■ **GIVEN RECORDS**
******************************
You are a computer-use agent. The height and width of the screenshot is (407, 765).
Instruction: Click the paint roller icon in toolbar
******************************
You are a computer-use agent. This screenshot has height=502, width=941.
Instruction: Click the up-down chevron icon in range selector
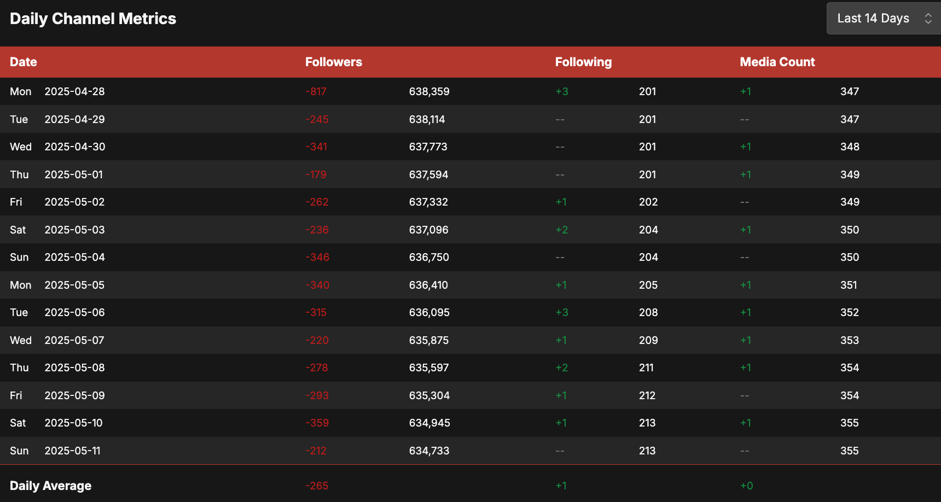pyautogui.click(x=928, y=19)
******************************
■ **WHAT THE EXERCISE ASKS**
The response must hold only the lines above from the line with "You are a computer-use agent. The" through the line with "Instruction: Click the paint", each copied exactly, both ends kept.

■ **PROBLEM SOLUTION**
You are a computer-use agent. The height and width of the screenshot is (407, 765).
Instruction: Click the paint roller icon in toolbar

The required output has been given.